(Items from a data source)
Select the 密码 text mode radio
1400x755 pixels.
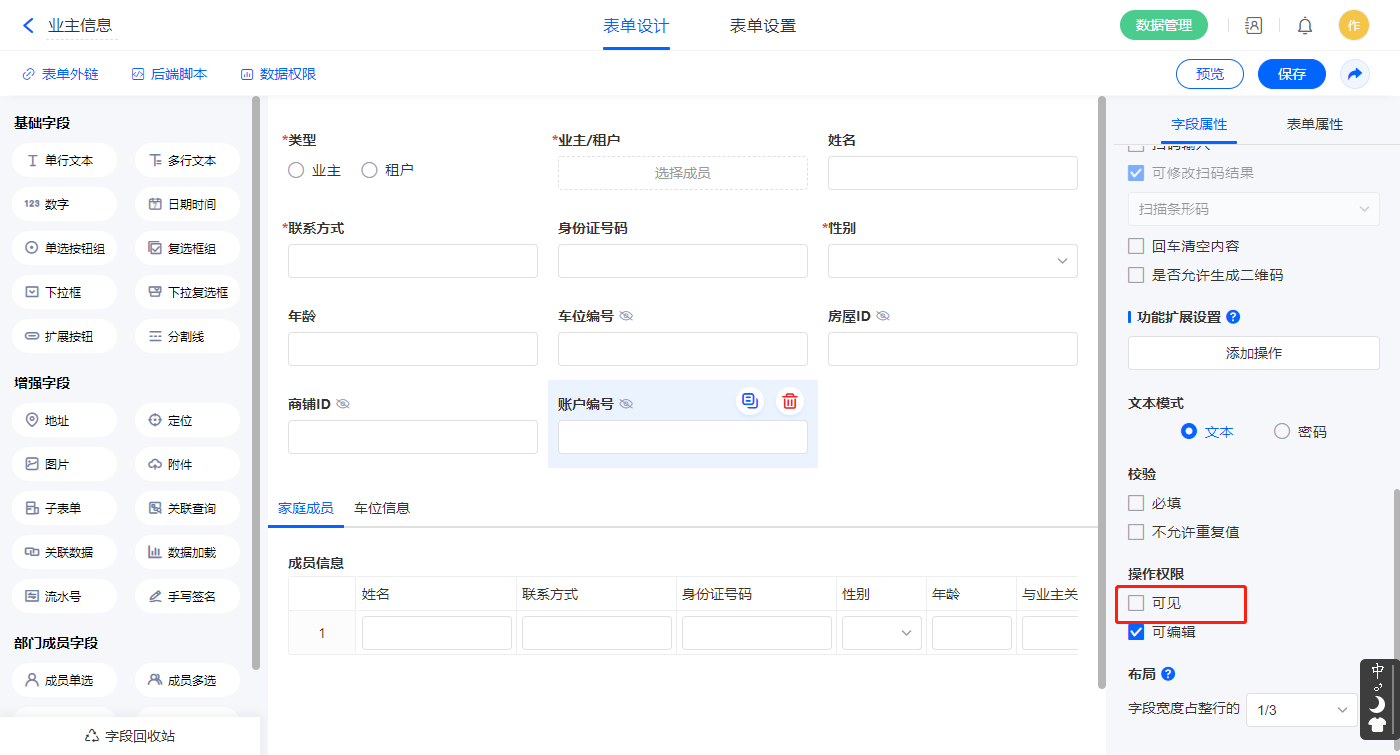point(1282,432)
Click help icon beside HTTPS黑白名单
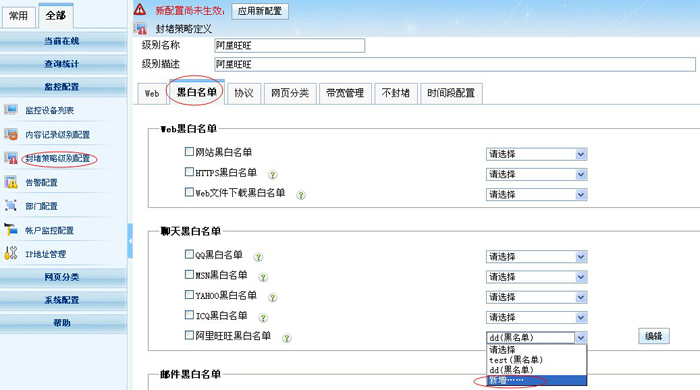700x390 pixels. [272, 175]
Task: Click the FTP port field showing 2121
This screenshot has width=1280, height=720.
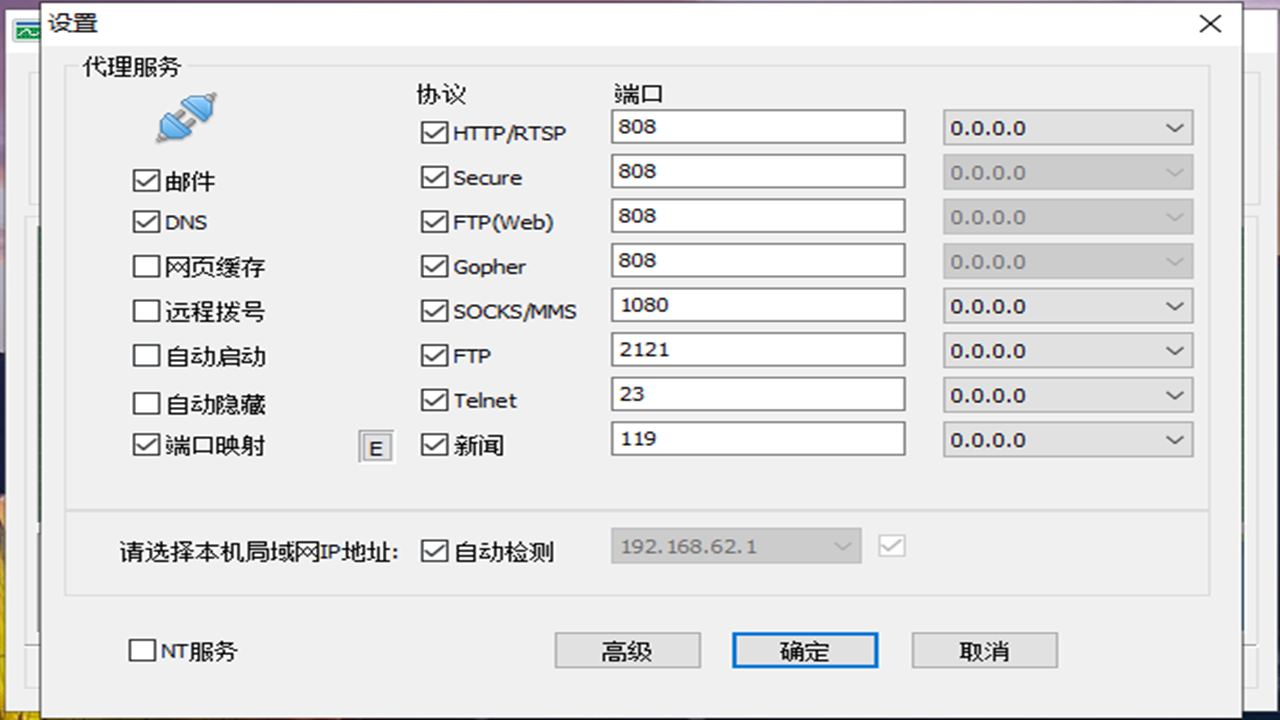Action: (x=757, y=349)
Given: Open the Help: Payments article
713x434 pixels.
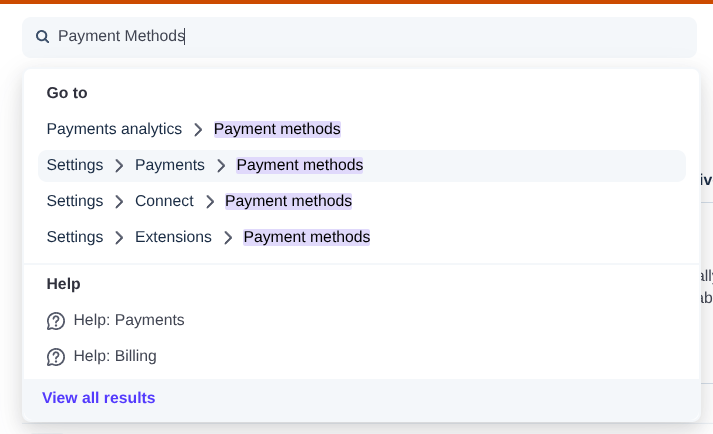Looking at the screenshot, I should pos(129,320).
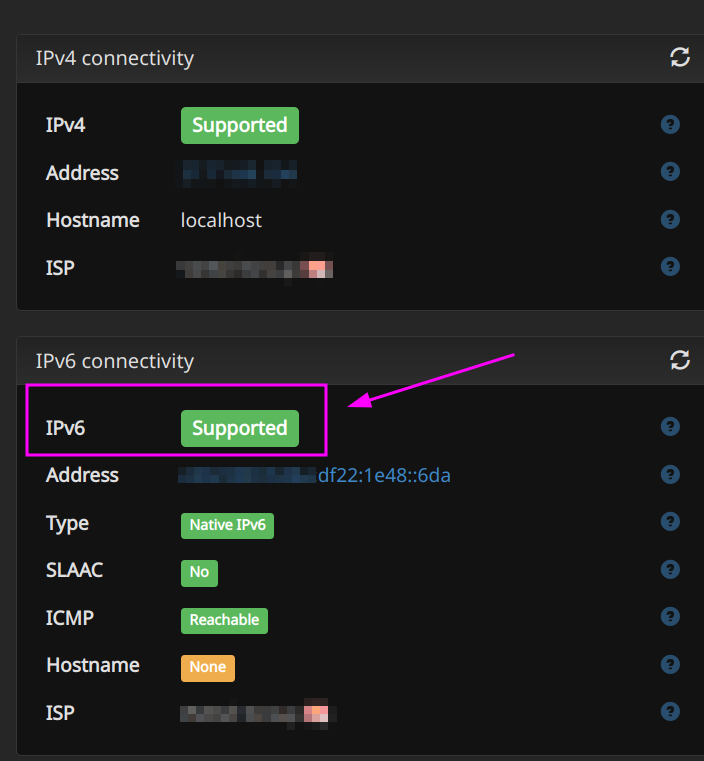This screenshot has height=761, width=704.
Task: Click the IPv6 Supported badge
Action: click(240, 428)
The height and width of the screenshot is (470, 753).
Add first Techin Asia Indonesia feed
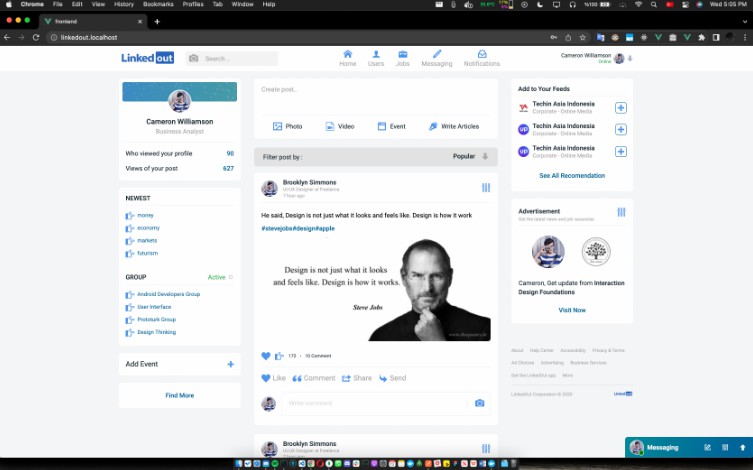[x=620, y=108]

ACTION ITEM: With the pictures left out, give again exactly the lines from the one that contains "Task: Click the FTP port field showing 2121" through the final line of the data above.

OUTPUT:
Task: Click the FTP port field showing 2121
This screenshot has width=1280, height=720.
Action: (x=757, y=349)
Given: Open the Help: Payments article
713x434 pixels.
Looking at the screenshot, I should pos(129,320).
This screenshot has height=761, width=704.
Task: Click the IPv6 Supported badge
Action: click(240, 428)
The height and width of the screenshot is (470, 753).
Add first Techin Asia Indonesia feed
[x=620, y=108]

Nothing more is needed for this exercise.